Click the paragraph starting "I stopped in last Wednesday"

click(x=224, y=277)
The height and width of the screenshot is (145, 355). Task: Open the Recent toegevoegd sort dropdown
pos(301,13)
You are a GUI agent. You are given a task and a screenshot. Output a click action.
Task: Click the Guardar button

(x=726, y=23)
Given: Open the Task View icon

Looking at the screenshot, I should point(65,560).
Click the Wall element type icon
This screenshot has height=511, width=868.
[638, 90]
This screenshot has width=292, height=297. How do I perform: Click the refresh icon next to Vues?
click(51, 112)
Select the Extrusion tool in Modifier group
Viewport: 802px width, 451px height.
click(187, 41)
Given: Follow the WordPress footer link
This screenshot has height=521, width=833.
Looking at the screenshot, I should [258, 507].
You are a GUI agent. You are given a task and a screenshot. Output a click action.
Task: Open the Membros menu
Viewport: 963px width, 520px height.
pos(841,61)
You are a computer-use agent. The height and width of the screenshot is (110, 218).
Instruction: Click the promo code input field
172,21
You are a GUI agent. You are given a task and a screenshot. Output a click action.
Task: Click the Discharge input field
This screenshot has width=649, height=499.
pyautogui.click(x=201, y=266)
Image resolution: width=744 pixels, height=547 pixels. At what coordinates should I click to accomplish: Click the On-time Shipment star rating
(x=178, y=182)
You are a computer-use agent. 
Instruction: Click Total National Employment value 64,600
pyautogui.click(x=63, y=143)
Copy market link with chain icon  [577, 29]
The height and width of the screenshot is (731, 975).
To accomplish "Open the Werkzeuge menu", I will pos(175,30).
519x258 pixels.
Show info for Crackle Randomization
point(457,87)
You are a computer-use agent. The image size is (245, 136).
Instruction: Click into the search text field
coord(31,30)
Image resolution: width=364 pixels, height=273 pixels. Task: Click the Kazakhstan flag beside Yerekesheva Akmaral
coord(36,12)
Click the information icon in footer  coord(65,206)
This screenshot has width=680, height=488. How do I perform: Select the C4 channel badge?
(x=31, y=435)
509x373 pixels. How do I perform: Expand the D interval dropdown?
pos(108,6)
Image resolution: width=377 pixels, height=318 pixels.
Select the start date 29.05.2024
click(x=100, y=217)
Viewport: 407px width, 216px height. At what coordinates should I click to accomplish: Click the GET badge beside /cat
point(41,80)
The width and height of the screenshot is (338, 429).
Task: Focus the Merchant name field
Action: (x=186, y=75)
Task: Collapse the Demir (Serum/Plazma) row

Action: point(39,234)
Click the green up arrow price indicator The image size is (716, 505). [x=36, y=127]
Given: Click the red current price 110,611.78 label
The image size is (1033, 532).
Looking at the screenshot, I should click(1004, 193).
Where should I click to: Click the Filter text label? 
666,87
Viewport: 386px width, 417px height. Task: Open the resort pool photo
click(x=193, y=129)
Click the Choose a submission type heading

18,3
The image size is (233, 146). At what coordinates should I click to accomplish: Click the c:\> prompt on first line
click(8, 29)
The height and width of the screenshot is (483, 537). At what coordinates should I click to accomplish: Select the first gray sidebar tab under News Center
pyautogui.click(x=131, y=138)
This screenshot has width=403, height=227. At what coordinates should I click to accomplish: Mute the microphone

### PROBLEM TO WORK ON
Print all the records exactly as written.

### EXERCISE SOLUTION
Click the paragraph starting "I stopped in last Wednesday"

click(x=224, y=277)
The height and width of the screenshot is (145, 355). Task: Open the Recent toegevoegd sort dropdown
pos(301,13)
You are a GUI agent. You are given a task and a screenshot. Output a click action.
Task: Click the Guardar button

(x=726, y=23)
Given: Open the Task View icon

Looking at the screenshot, I should point(65,560).
Click the Wall element type icon
This screenshot has height=511, width=868.
[638, 90]
This screenshot has width=292, height=297. How do I perform: Click the refresh icon next to Vues?
click(51, 112)
Select the Extrusion tool in Modifier group
Viewport: 802px width, 451px height.
click(187, 41)
Given: Follow the WordPress footer link
This screenshot has height=521, width=833.
Looking at the screenshot, I should [258, 507].
You are a GUI agent. You are given a task and a screenshot. Output a click action.
Task: Open the Membros menu
Viewport: 963px width, 520px height.
pos(841,61)
You are a computer-use agent. The height and width of the screenshot is (110, 218).
Instruction: Click the promo code input field
172,21
You are a GUI agent. You are given a task and a screenshot. Output a click action.
Task: Click the Discharge input field
This screenshot has width=649, height=499.
pyautogui.click(x=201, y=266)
Image resolution: width=744 pixels, height=547 pixels. At what coordinates should I click to accomplish: Click the On-time Shipment star rating
(x=178, y=182)
You are a computer-use agent. 
Instruction: Click Total National Employment value 64,600
pyautogui.click(x=63, y=143)
Copy market link with chain icon  [577, 29]
The height and width of the screenshot is (731, 975).
To accomplish "Open the Werkzeuge menu", I will pos(175,30).
519x258 pixels.
Show info for Crackle Randomization
point(457,87)
You are a computer-use agent. The image size is (245, 136).
Instruction: Click into the search text field
coord(31,30)
Image resolution: width=364 pixels, height=273 pixels. Task: Click the Kazakhstan flag beside Yerekesheva Akmaral
coord(36,12)
Click the information icon in footer  coord(65,206)
This screenshot has width=680, height=488. How do I perform: Select the C4 channel badge?
(x=31, y=435)
509x373 pixels. How do I perform: Expand the D interval dropdown?
pos(108,6)
Image resolution: width=377 pixels, height=318 pixels.
Select the start date 29.05.2024
click(x=100, y=217)
Viewport: 407px width, 216px height. At what coordinates should I click to accomplish: Click the GET badge beside /cat
point(41,80)
The width and height of the screenshot is (338, 429).
Task: Focus the Merchant name field
Action: (x=186, y=75)
Task: Collapse the Demir (Serum/Plazma) row

Action: point(39,234)
Click the green up arrow price indicator The image size is (716, 505). [x=36, y=127]
Given: Click the red current price 110,611.78 label
The image size is (1033, 532).
Looking at the screenshot, I should click(1004, 193).
Where should I click to: Click the Filter text label? 
666,87
Viewport: 386px width, 417px height. Task: Open the resort pool photo
click(x=193, y=129)
Click the Choose a submission type heading

18,3
The image size is (233, 146). At what coordinates should I click to accomplish: Click the c:\> prompt on first line
click(8, 29)
The height and width of the screenshot is (483, 537). At what coordinates should I click to accomplish: Select the first gray sidebar tab under News Center
pyautogui.click(x=131, y=138)
This screenshot has width=403, height=227. At what coordinates should I click to accomplish: Mute the microphone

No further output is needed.